**DIRECTIONS**
Once the line with "Task: Open the Privacy settings section" has been located in the records below, set down that line and all subsequent lines exactly, omitting the pictures.

**DATA**
***

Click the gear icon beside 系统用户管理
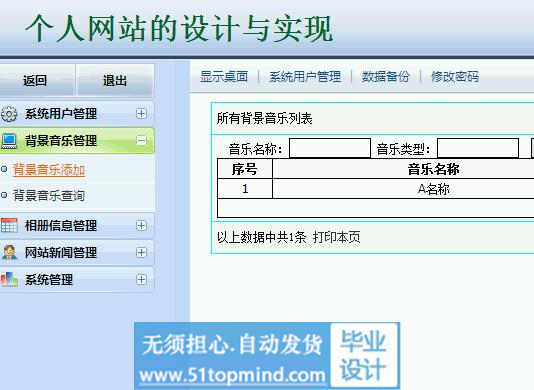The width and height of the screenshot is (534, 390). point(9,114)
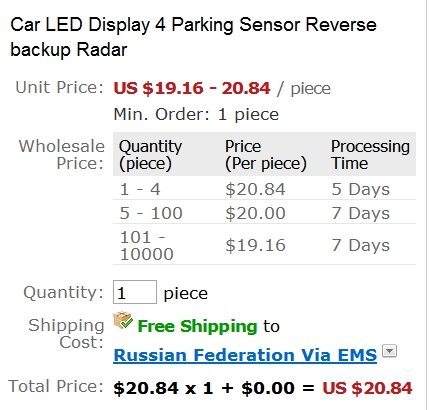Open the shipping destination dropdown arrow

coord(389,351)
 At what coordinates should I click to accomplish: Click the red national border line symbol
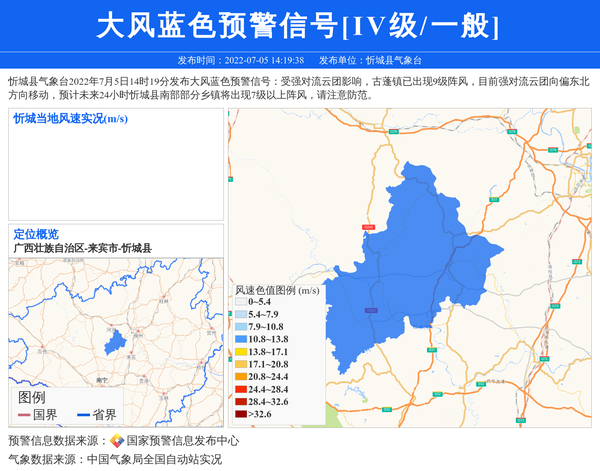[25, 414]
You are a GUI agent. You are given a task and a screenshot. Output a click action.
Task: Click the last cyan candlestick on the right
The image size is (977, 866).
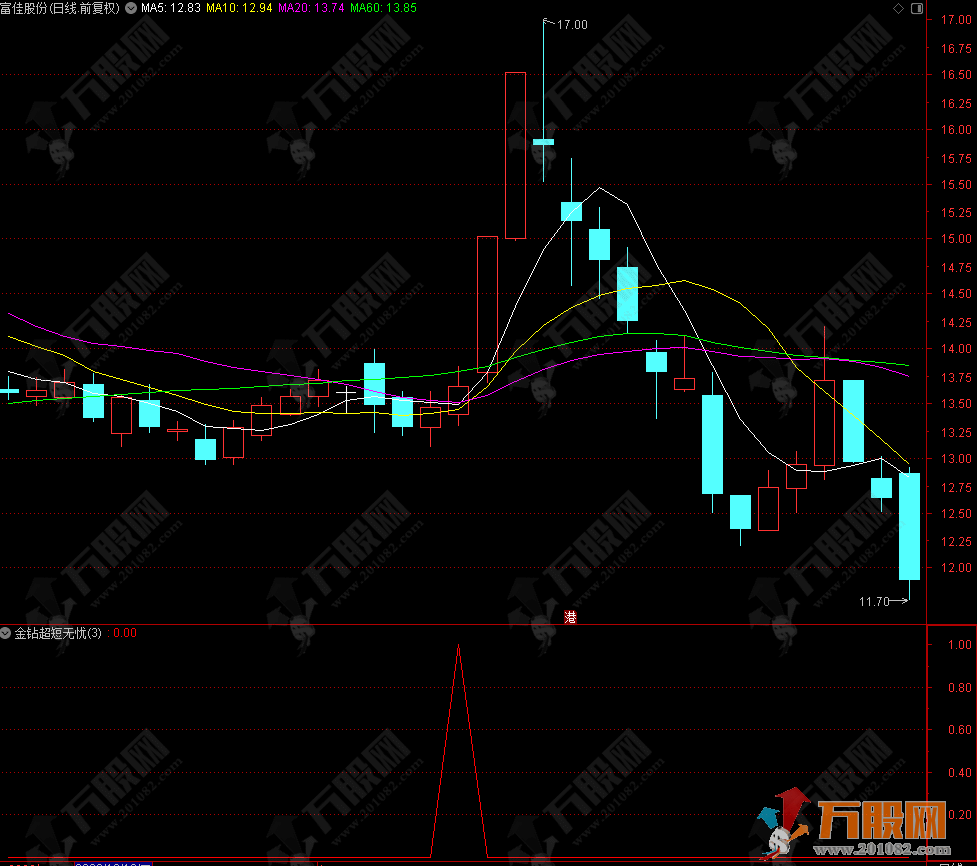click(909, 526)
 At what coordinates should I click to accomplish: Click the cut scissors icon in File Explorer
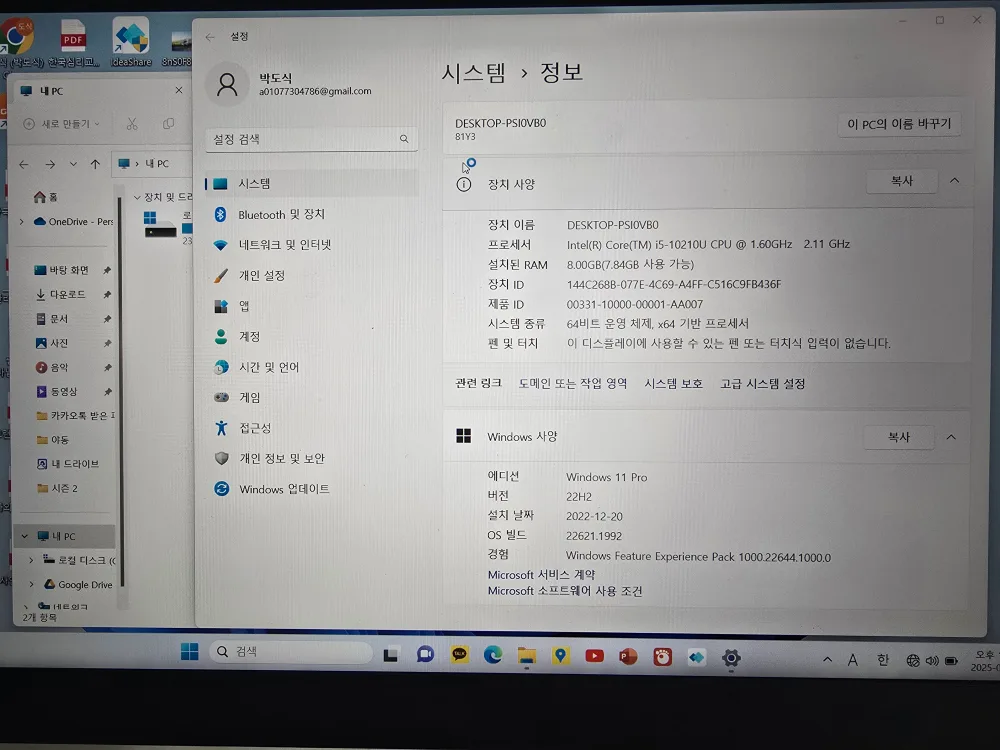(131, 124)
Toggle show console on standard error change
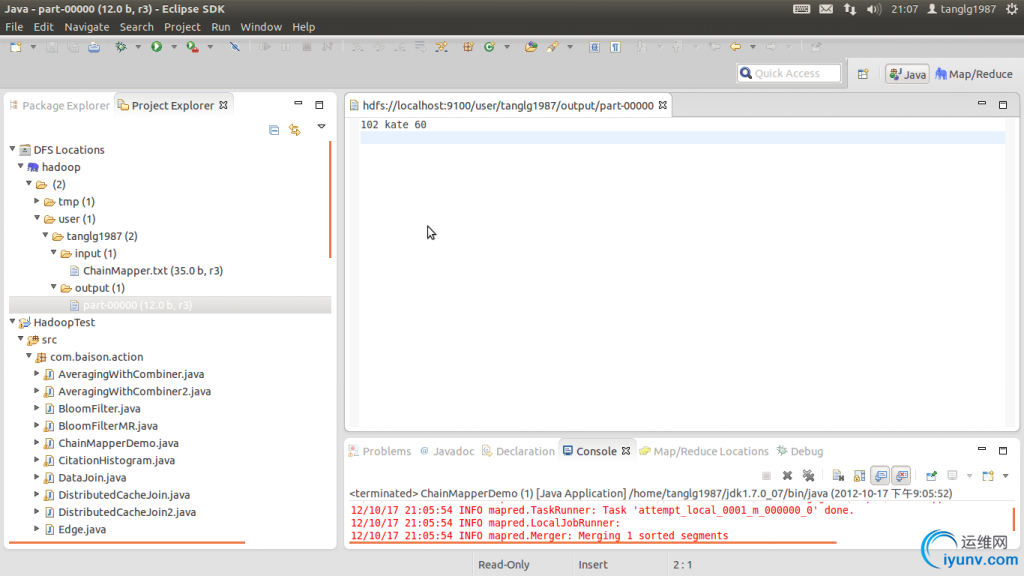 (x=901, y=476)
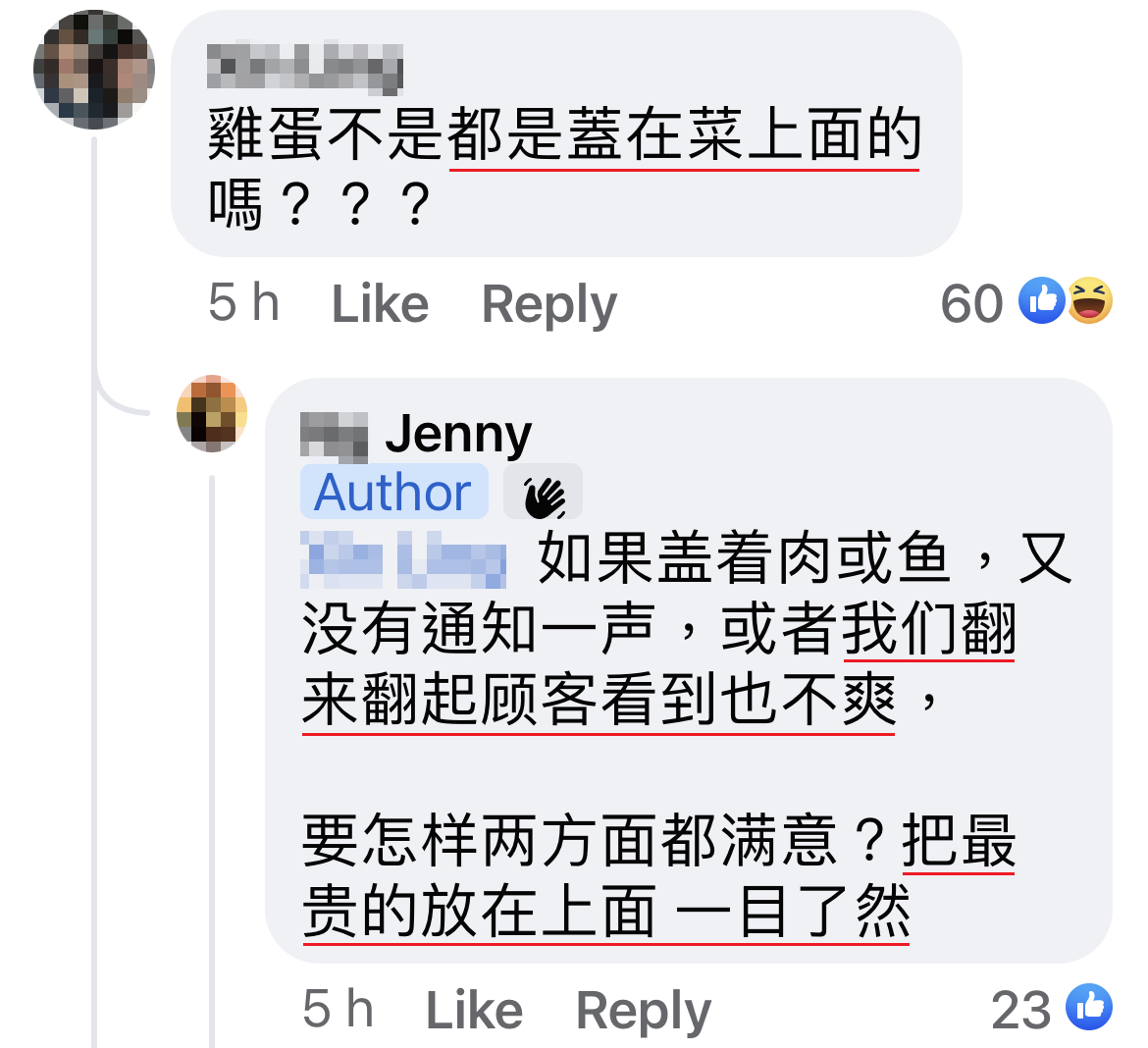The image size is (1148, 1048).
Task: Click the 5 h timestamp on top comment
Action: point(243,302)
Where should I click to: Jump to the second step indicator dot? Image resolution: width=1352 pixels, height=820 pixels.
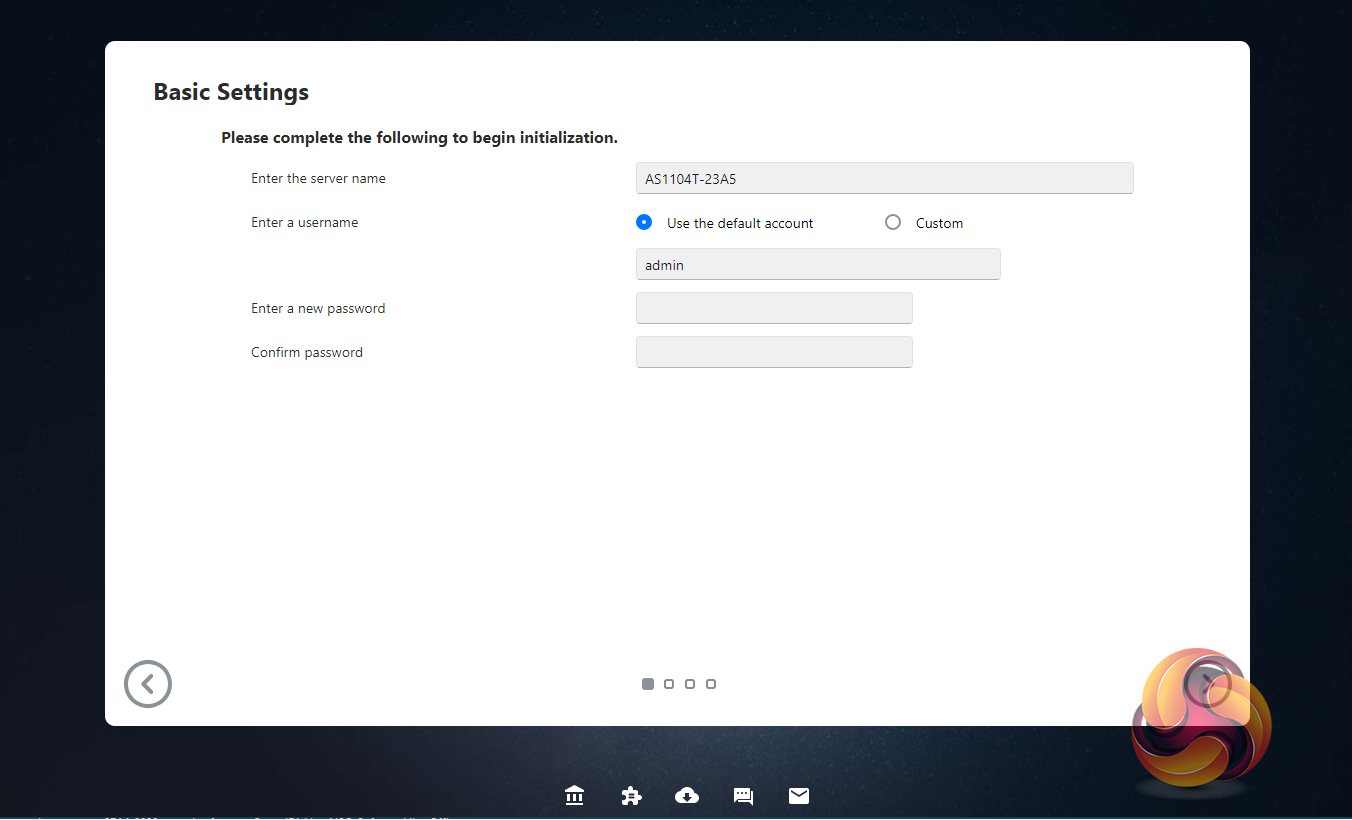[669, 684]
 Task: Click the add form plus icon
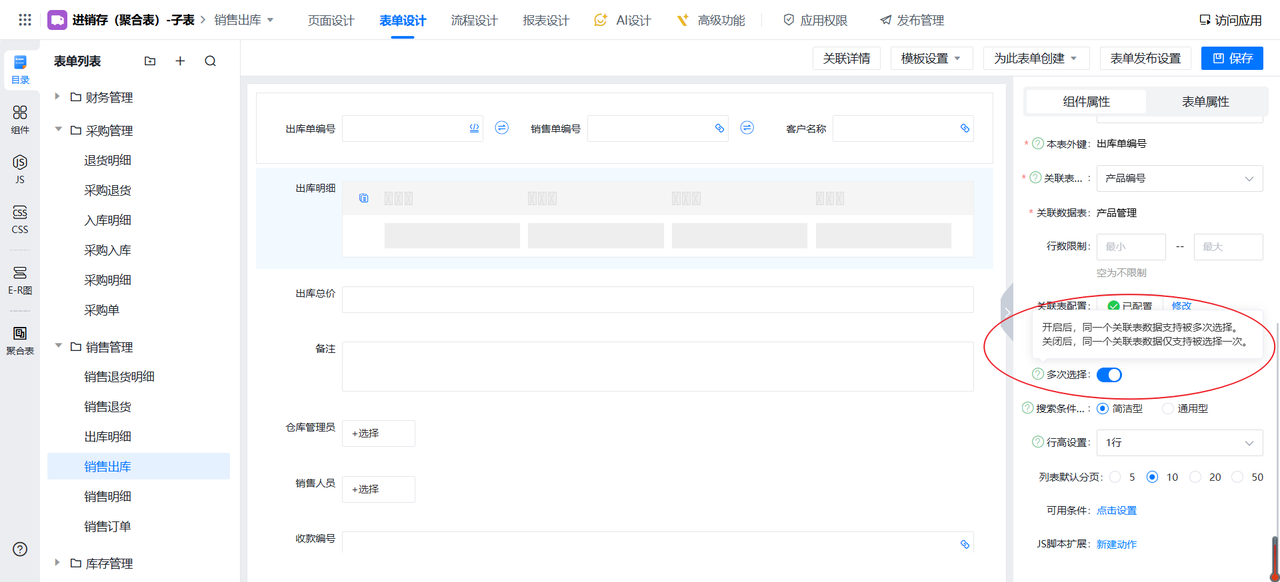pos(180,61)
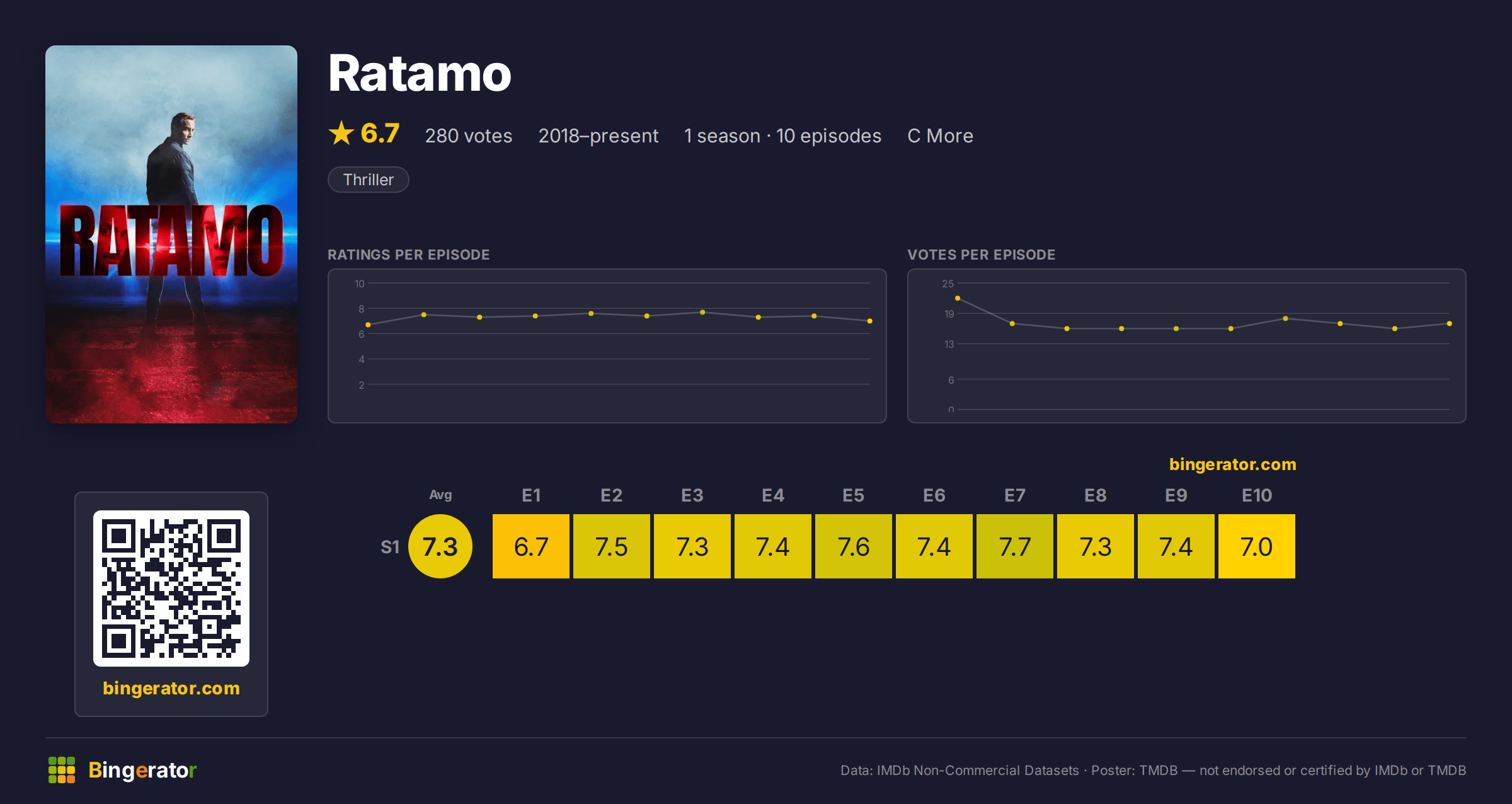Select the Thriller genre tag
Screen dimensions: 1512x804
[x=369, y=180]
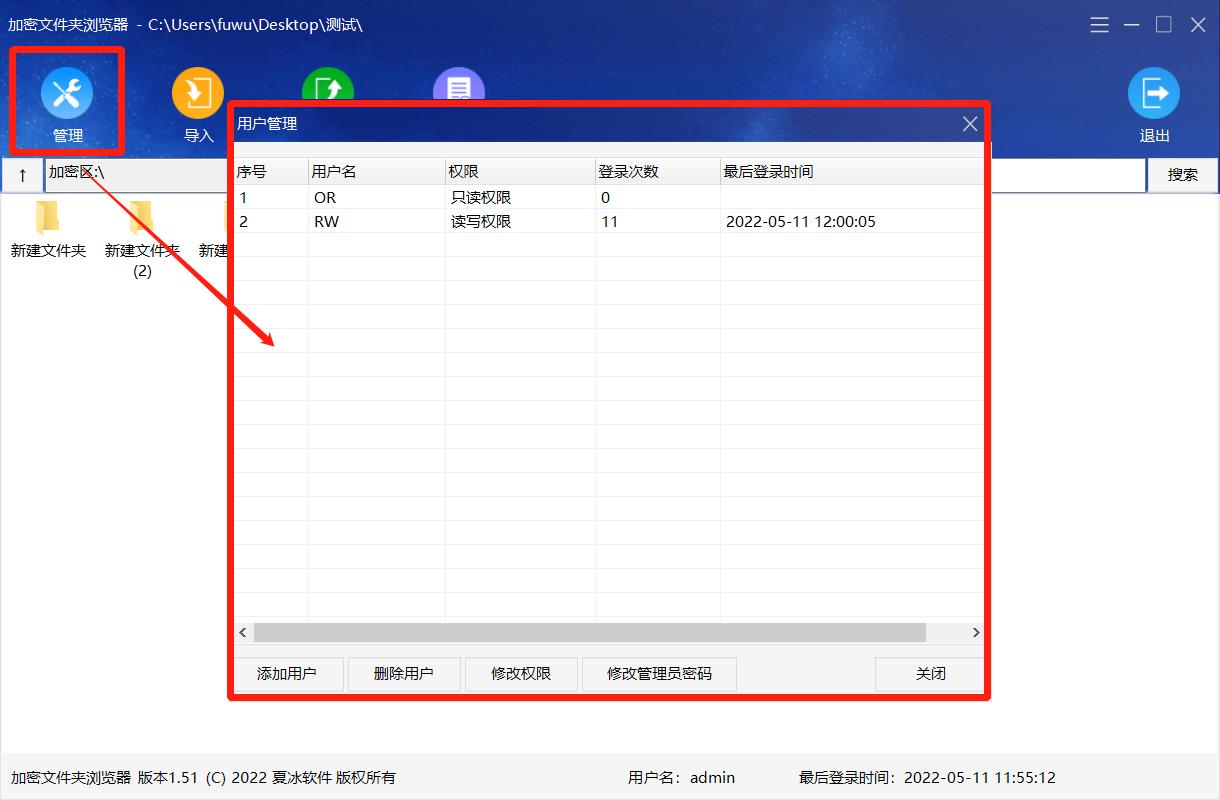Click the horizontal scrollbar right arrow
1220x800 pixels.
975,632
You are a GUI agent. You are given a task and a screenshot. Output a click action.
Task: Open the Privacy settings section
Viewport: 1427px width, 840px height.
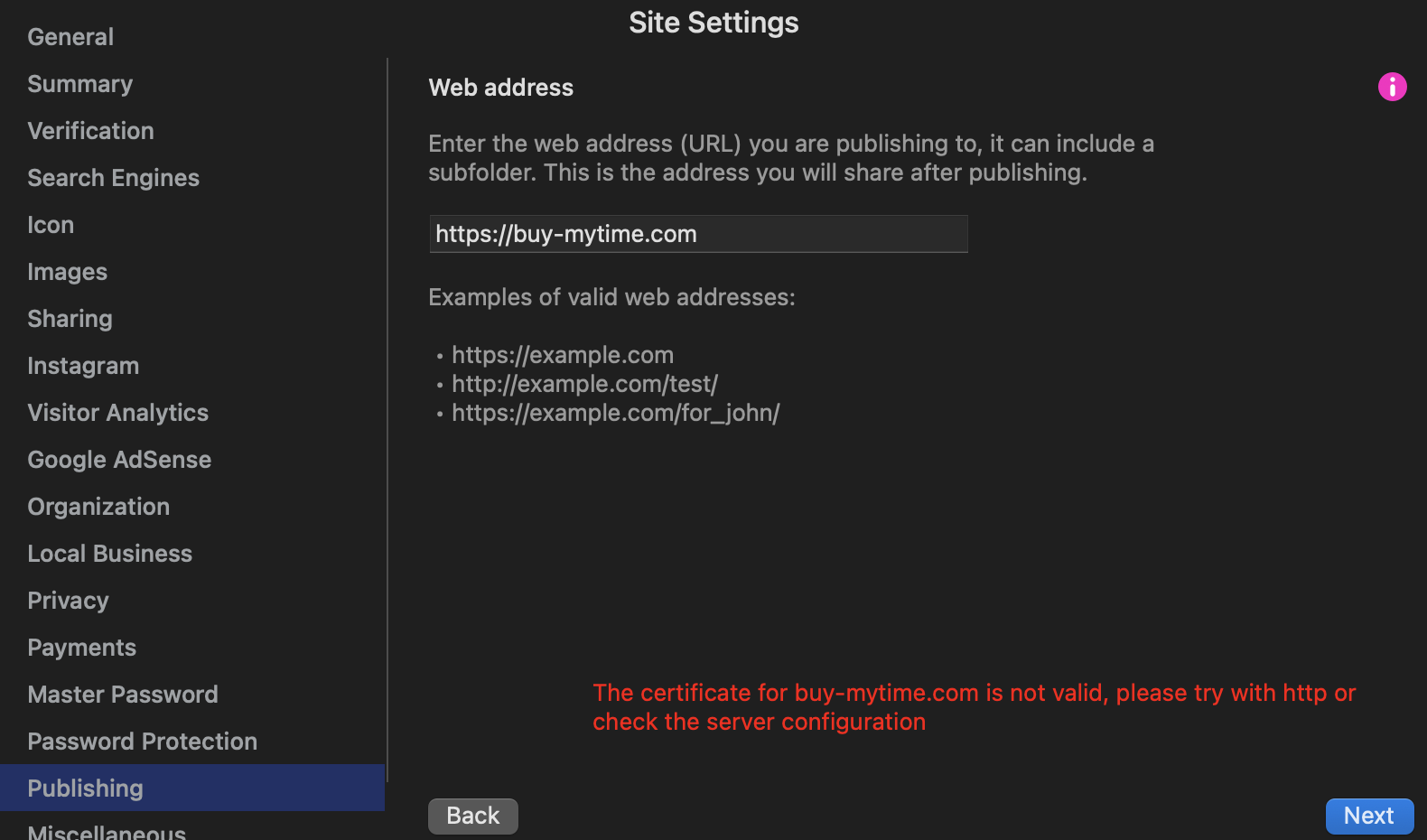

***

**PROBLEM SOLUTION**
Task: Open the Privacy settings section
Viewport: 1427px width, 840px height.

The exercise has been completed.